Kemudian, mungkinkah putusan Perkara Nomor 90 tersebut batal demi hukum, atas penerjemahan banyak undang-undang, seperti dalam Undang Undang No. 48 Tahun 2009 Tentang Kekuasaan Kehakiman yang di dalamnya ada conflict of interest. Hingga kemudian perkara itu dapat disidangkan ulang.
Saat ini, situasinya telah terjadi gelombang penolakan putusan tersebut, atas keputusan MK yang menabrak konstitusi, hingga MKMK pun didesak dapat menganulir keputusan tersebut dengan keputusan yang ditetapkan sebelum tanggal 8 November, karena tanggal 8 hingga 12 November adalah jadwal masa perbaikan apabila ada pergantian komposisi bacapres-cawapres yang diberikan KPU, sebelum final diumumkan sebagai capres-cawapres pada 13 November. Artinya, ini memberikan kesempatan kepada para kontestan, dalam hal ini koalisi KIM (Prabowo-Gibran), bila Gibran gagal melenggang akibat MKMK menganulir keputusan ini.
Pertanyaannya, mungkinkan ini, MKMK menganulir keputusan tersebut, karena jelas MKMK tidak dalam kapasitas dapat merubah keputusan tersebut.
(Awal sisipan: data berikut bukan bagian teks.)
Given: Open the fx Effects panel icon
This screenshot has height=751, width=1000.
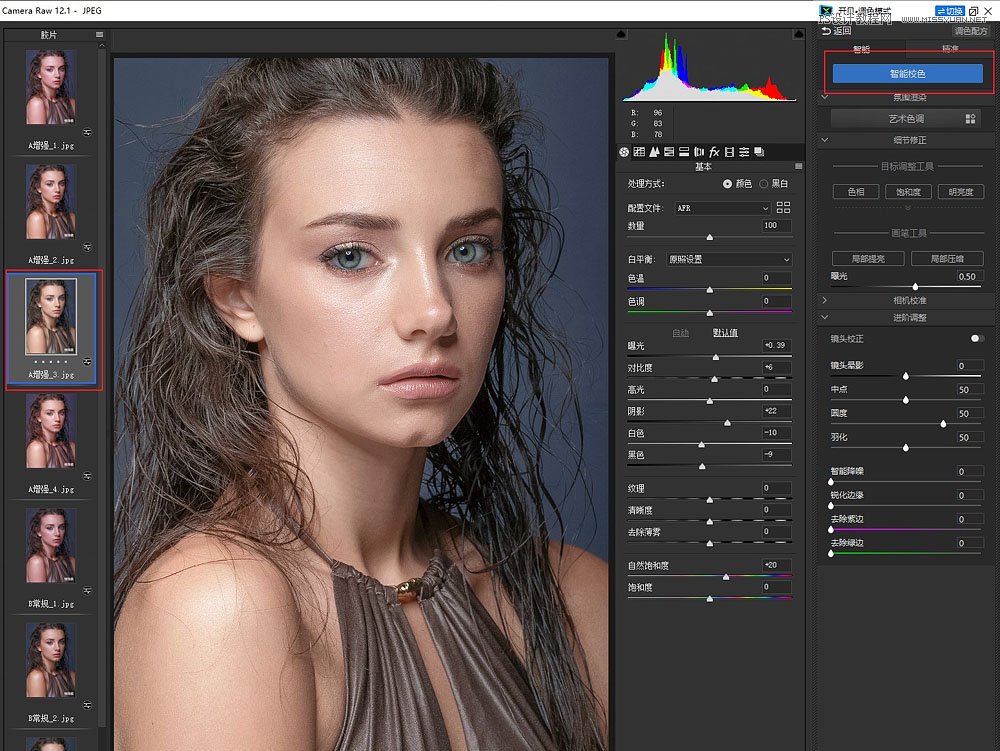Looking at the screenshot, I should [715, 152].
Maka, salah satu hal yang mungkin meskipun ekstrem adalah dengan jalan adanya pemakzulan atau impeachment terhadap presiden melalui lembaga DPR. Atau impeachment khusus terhadap lembaga yang telah dinilai salah, yakni Mahkamah Konstitusi.
Seperti yang diungkapkan Masinton Pasaribu di rapat paripurna DPR, dirinya mengusulkan untuk menggulirkan hak angket kepada MK. Masinton mengungkit Putusan MK yang berkaitan dengan perubahan aturan terkait batas usia seseorang untuk bisa berkompetisi sebagai capres dan cawapres. Adanya perubahan tersebut menjadi pertimbangan Masinton untuk mengajukan hak angket terhadap lembaga produk dari reformasi itu.